Fang has also criticized Li Yi, a Taoist monk known for allegedly magical feats, for taking advantage of the poor public health infrastructure in China by claiming he could improve people's health.

Fang was the earliest critic of Falun Gong, a spiritual practice that was later banned in China.

=== Environmental Issues ===
Fang is an ardent supporter of the use of genetically modified food, writing articles and producing a series of lectures debunking the perceived risks and misinformation surrounding GMF.

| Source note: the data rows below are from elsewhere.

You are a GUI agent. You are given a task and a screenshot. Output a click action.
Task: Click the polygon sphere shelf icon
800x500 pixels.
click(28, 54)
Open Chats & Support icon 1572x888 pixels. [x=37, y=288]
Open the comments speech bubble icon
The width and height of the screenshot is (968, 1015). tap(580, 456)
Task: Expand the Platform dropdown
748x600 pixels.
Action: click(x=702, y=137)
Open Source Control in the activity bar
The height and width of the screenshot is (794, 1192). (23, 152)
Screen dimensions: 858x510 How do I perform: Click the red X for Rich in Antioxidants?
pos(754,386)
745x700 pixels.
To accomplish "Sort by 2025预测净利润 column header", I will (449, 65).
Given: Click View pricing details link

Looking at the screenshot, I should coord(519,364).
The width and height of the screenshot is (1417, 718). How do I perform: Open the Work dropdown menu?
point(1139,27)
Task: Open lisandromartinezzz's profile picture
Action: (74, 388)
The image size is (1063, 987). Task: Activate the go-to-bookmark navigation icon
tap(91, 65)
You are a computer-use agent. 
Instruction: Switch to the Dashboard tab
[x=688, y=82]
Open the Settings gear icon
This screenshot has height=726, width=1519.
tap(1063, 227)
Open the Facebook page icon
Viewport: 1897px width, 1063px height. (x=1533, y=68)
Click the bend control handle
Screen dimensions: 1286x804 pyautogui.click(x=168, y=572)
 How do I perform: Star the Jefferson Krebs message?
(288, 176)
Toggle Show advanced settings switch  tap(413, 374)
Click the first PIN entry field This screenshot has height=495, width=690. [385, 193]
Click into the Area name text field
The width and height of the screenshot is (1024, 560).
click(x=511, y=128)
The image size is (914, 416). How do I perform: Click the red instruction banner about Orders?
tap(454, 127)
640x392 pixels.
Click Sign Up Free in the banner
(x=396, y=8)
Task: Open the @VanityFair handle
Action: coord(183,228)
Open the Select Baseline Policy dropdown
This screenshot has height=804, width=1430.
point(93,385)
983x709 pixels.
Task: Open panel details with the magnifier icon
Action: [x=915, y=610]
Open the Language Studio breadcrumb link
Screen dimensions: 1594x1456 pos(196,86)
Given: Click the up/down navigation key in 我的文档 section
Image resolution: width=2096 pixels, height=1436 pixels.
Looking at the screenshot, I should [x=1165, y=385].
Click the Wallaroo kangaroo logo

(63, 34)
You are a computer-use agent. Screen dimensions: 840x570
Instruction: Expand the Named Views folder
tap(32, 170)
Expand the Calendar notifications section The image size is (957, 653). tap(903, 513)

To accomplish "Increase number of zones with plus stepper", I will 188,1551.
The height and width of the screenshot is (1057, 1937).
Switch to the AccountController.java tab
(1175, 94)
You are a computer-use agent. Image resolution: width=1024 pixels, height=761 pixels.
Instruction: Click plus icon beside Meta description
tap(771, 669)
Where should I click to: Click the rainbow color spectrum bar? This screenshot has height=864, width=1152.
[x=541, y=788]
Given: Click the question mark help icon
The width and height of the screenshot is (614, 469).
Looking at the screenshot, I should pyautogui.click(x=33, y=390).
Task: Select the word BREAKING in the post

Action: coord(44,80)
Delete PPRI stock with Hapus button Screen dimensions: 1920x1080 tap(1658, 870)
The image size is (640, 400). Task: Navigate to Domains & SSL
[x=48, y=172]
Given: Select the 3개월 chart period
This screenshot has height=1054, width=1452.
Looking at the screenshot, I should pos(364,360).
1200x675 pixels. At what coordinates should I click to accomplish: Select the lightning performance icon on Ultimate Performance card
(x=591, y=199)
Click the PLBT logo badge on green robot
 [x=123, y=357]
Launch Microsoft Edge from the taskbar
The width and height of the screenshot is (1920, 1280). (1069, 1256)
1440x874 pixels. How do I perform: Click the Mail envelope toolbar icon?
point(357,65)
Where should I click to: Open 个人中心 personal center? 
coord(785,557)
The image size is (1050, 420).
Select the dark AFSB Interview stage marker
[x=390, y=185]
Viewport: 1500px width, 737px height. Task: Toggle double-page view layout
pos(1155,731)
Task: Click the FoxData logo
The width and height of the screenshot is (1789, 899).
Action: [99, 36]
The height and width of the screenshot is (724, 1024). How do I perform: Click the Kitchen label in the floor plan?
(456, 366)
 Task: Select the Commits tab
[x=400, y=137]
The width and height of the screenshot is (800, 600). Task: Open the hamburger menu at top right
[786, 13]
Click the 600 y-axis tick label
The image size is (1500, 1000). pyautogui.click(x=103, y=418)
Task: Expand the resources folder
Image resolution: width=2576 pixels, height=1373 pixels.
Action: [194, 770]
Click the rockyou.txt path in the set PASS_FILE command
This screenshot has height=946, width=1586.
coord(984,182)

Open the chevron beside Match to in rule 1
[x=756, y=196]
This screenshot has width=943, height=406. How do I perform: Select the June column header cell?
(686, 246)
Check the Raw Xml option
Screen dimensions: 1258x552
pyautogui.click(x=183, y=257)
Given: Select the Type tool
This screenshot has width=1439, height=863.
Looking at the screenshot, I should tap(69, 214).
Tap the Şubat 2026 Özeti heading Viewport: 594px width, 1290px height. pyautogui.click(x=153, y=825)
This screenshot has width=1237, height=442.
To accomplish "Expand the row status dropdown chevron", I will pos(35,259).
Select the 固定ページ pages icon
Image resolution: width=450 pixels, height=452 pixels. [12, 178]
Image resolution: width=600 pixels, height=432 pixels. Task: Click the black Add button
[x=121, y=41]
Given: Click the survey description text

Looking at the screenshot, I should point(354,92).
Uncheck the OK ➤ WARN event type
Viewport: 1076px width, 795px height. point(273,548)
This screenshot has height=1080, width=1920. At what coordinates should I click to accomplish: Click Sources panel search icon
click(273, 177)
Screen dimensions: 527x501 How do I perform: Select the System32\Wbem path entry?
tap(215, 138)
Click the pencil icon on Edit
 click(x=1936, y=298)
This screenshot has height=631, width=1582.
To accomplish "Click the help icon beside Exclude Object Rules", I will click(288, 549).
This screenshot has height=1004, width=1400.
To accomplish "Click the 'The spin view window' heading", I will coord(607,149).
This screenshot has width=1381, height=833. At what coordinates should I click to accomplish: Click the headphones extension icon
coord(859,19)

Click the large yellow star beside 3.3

Fang vehemently denounces Greenpeace as an "anti-scientific organization", "a pseudo-environmental group".

=== Traditional Chinese medicine ===
Fang asserted that Traditional Chinese medicine is superstitious pseudoscience and referred to its practitioners as "charlatans". He is one of the most vocal contemporary critics of TCM in China. Fang published a book systematically debunking TCM's theory and practice.

== Awards ==
In November 2012, Fang was joint winner, with Simon Wessely, of the combined Nature and Sense about Science inaugural John Maddox Prize for standing up for science.